>>

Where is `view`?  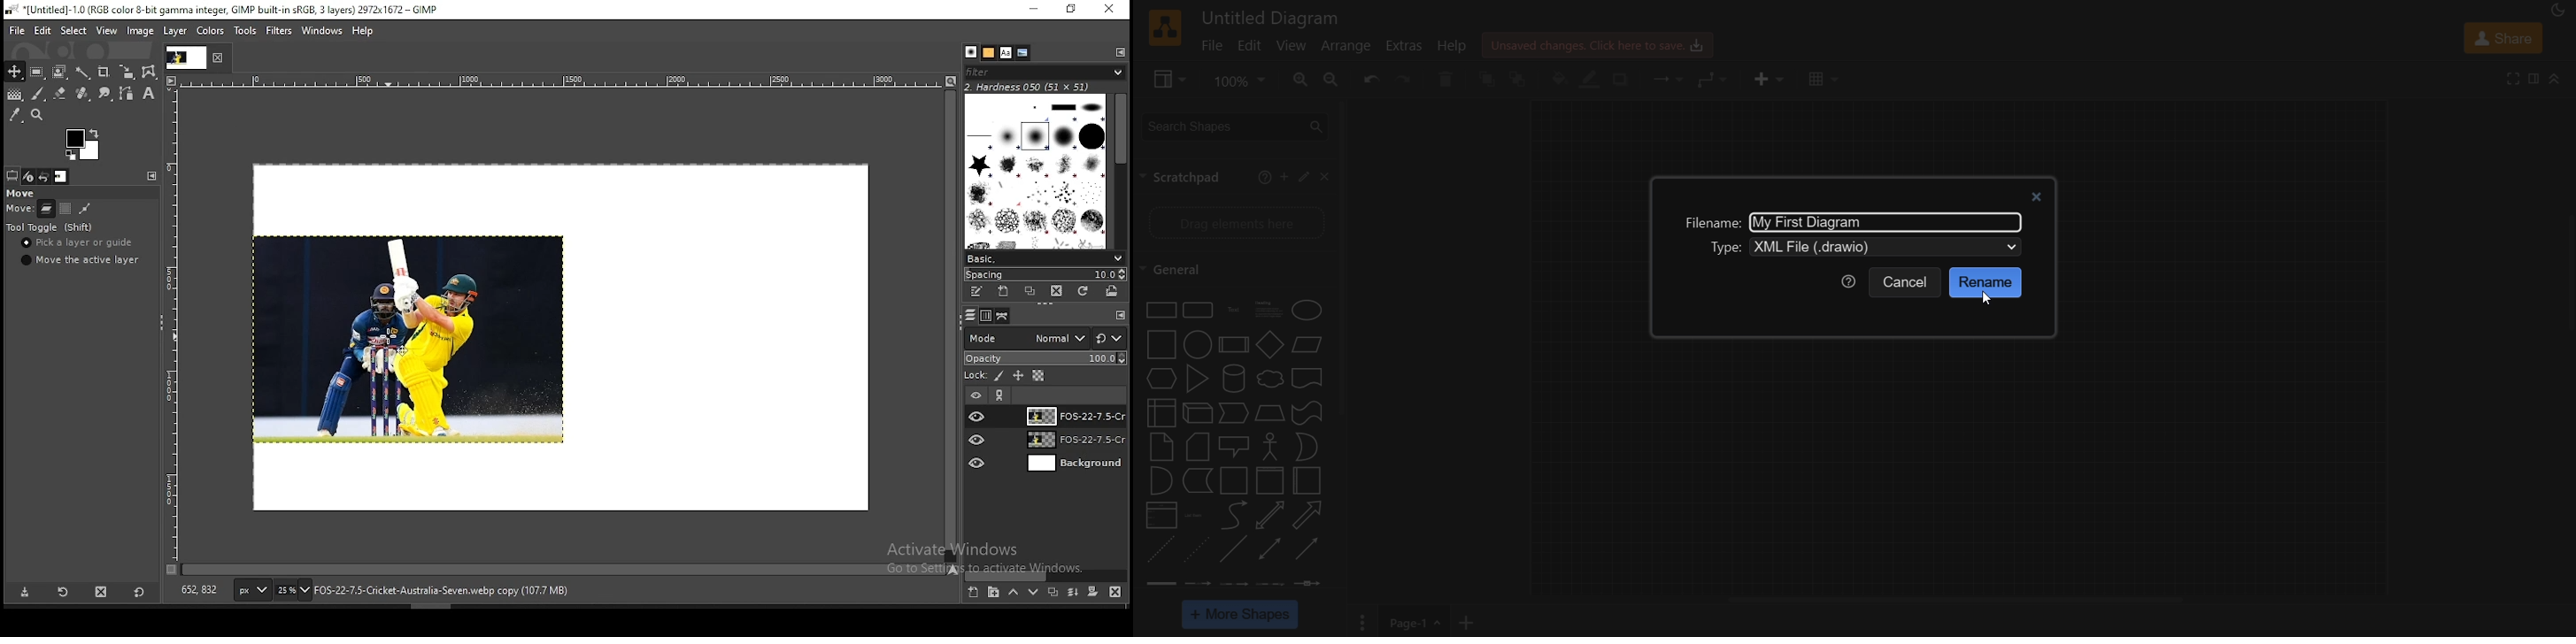
view is located at coordinates (1293, 47).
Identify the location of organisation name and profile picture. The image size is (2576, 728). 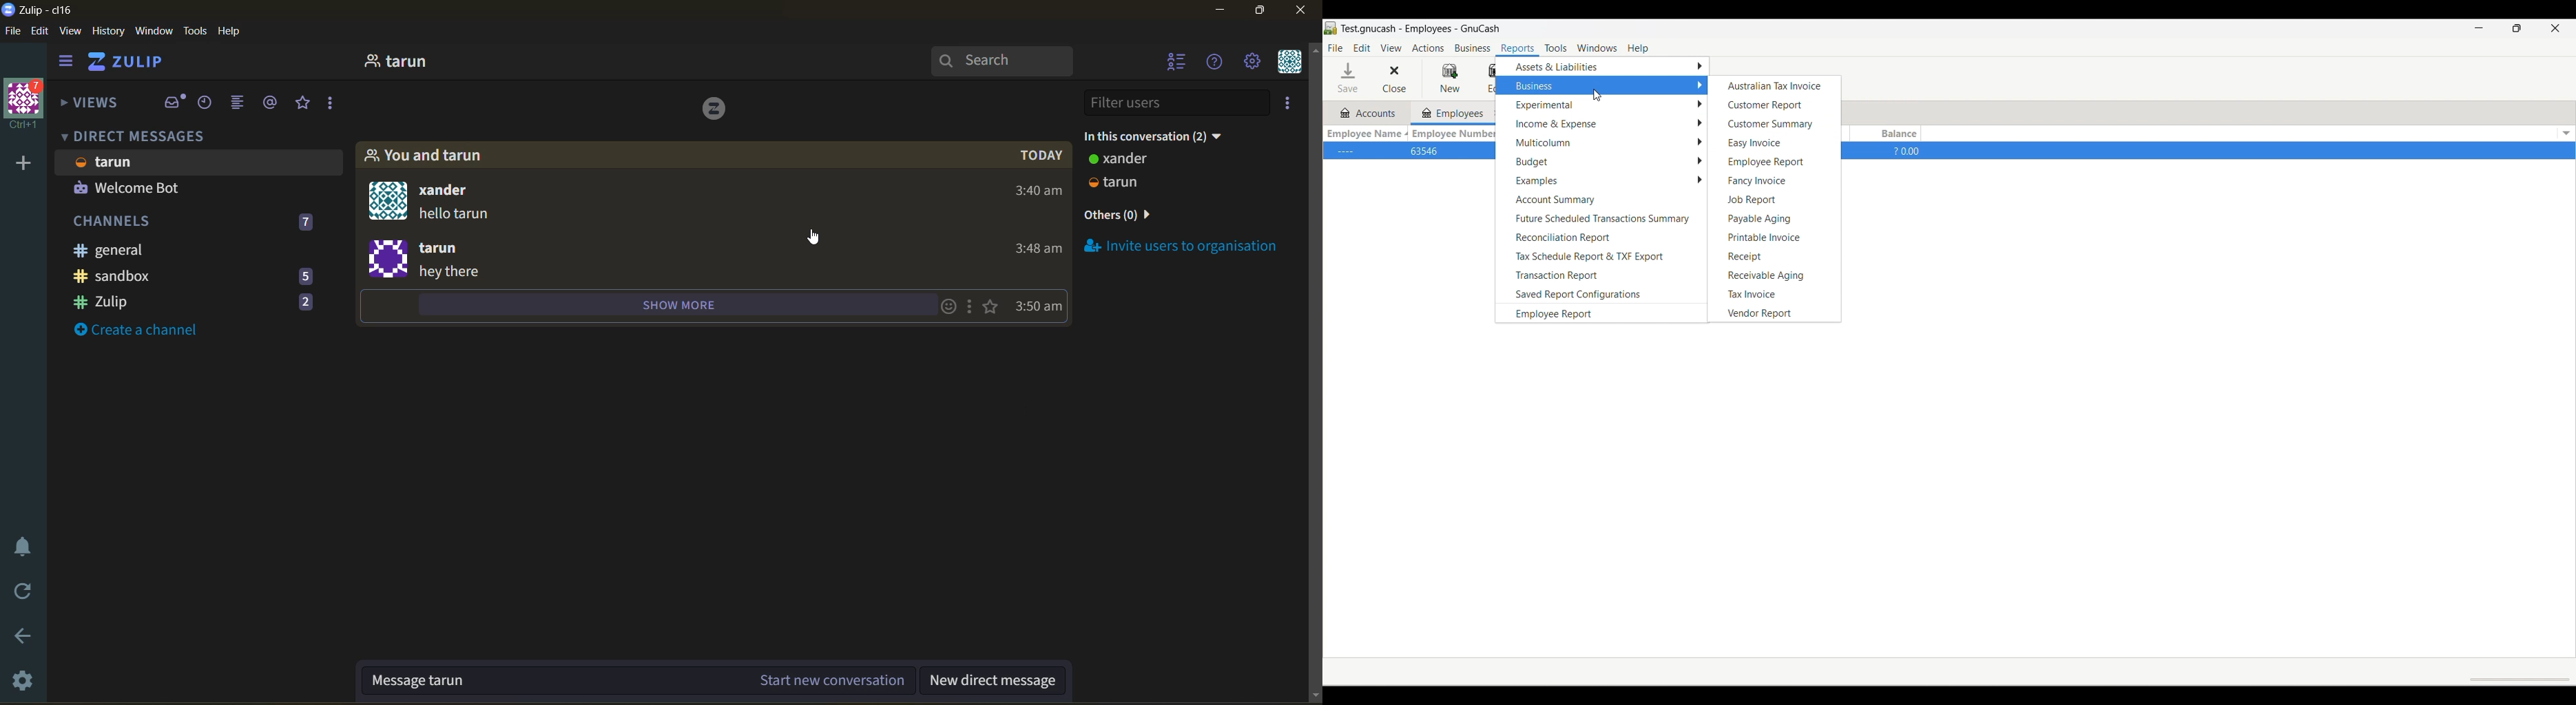
(27, 103).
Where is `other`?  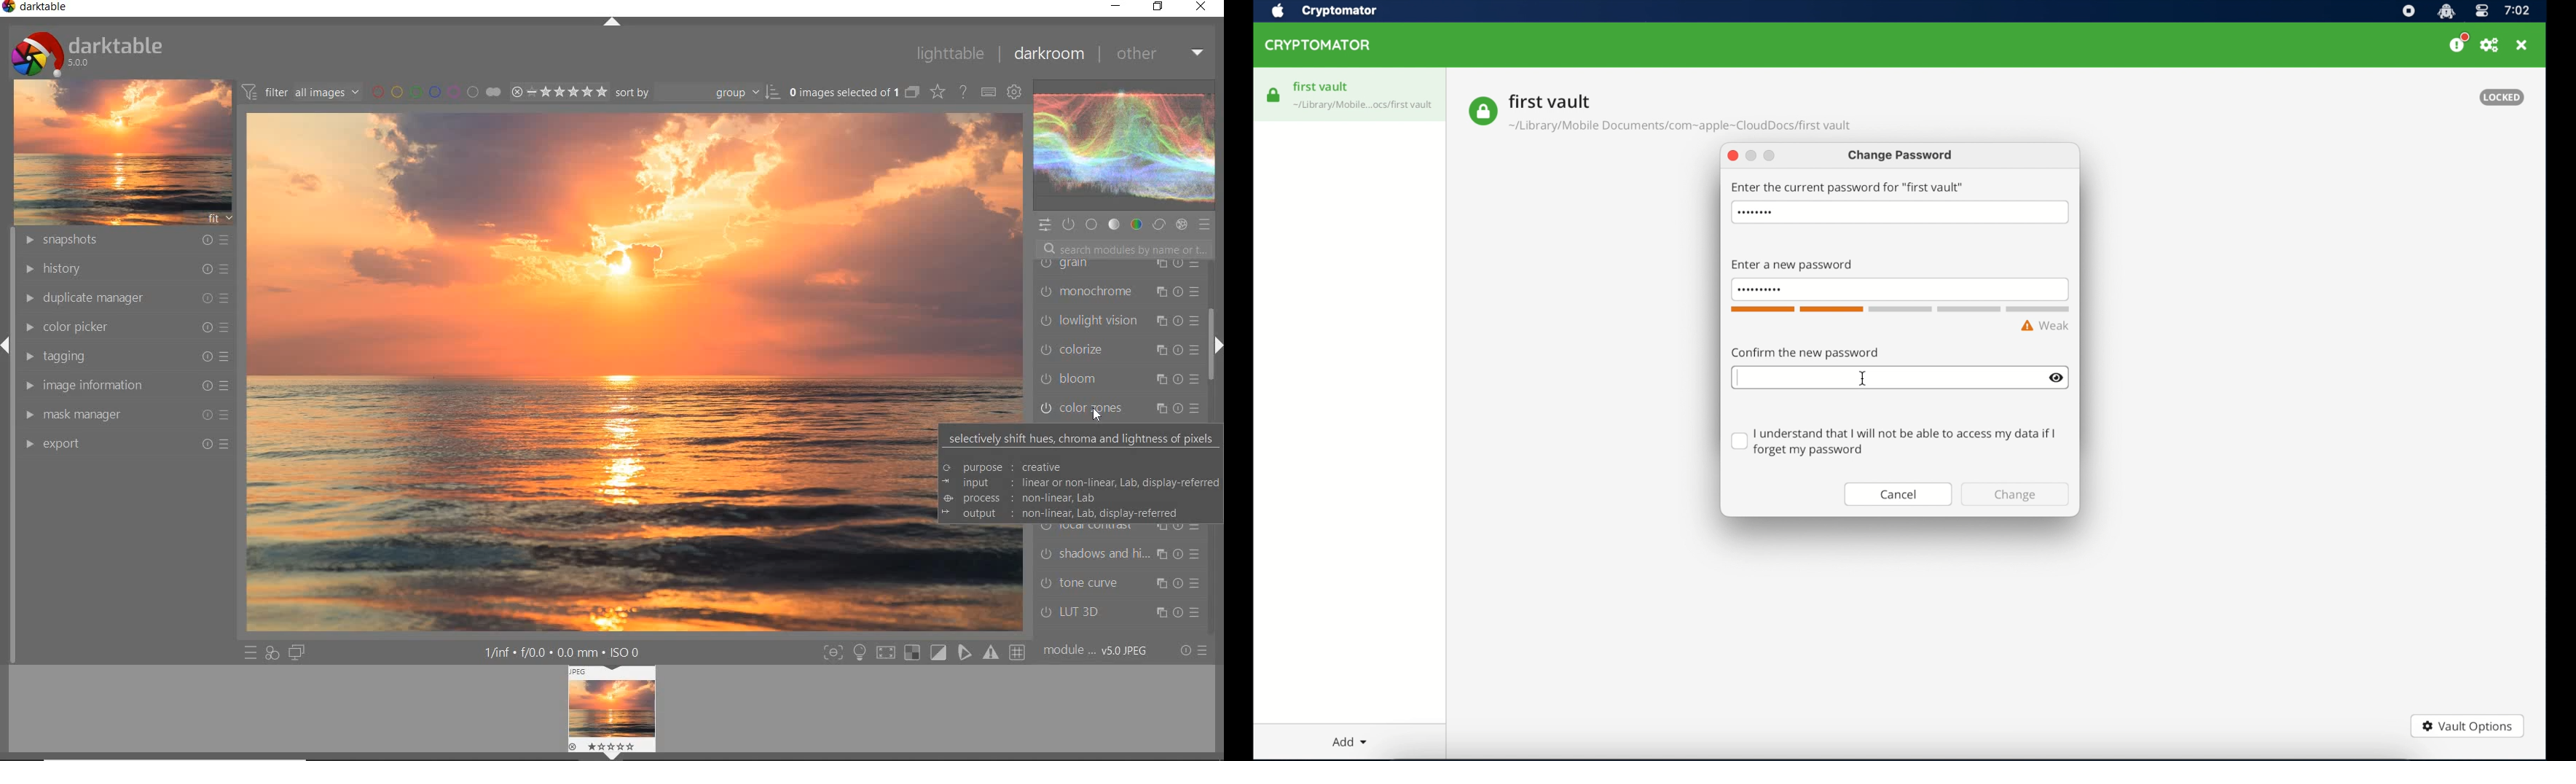
other is located at coordinates (1162, 57).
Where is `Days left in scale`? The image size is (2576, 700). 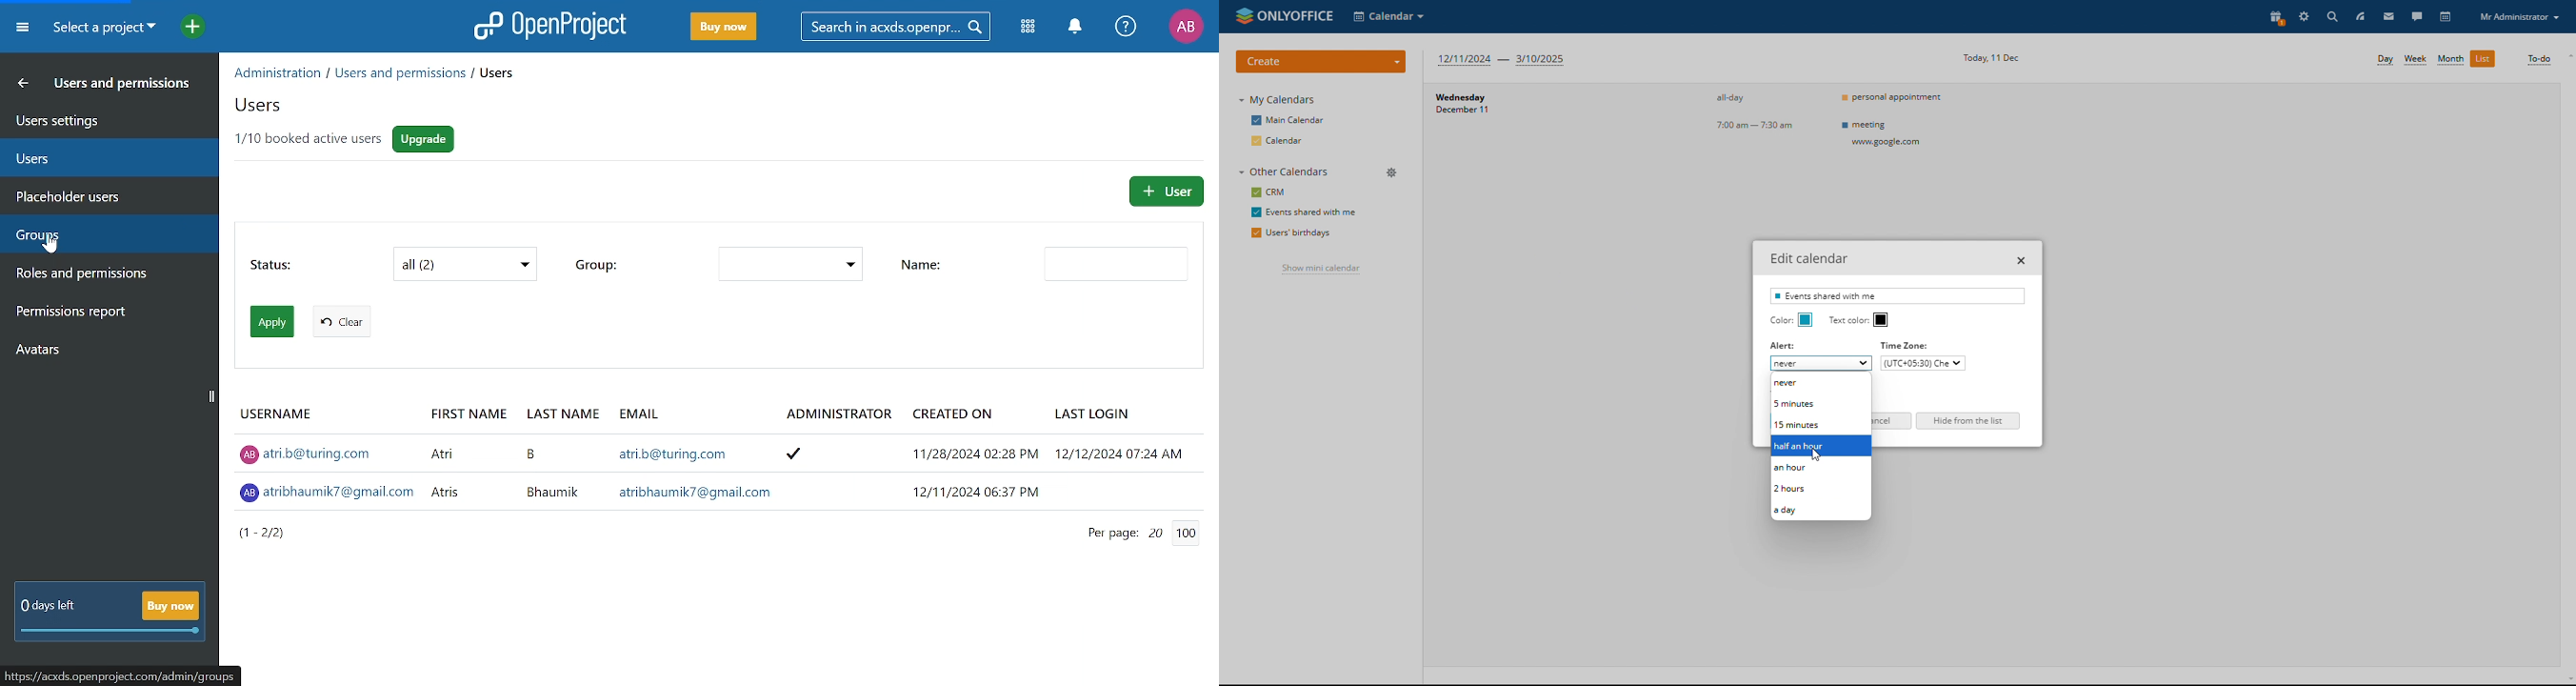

<<

GOAL: Can you copy each of the records above word for word, leaving the pictures out of your answer?

RESULT OF THIS TASK:
Where is `view`?  
view is located at coordinates (1293, 47).
Identify the location of organisation name and profile picture. The image size is (2576, 728). 
(27, 103).
Where is `other`?  
other is located at coordinates (1162, 57).
Where is `Days left in scale`? The image size is (2576, 700). 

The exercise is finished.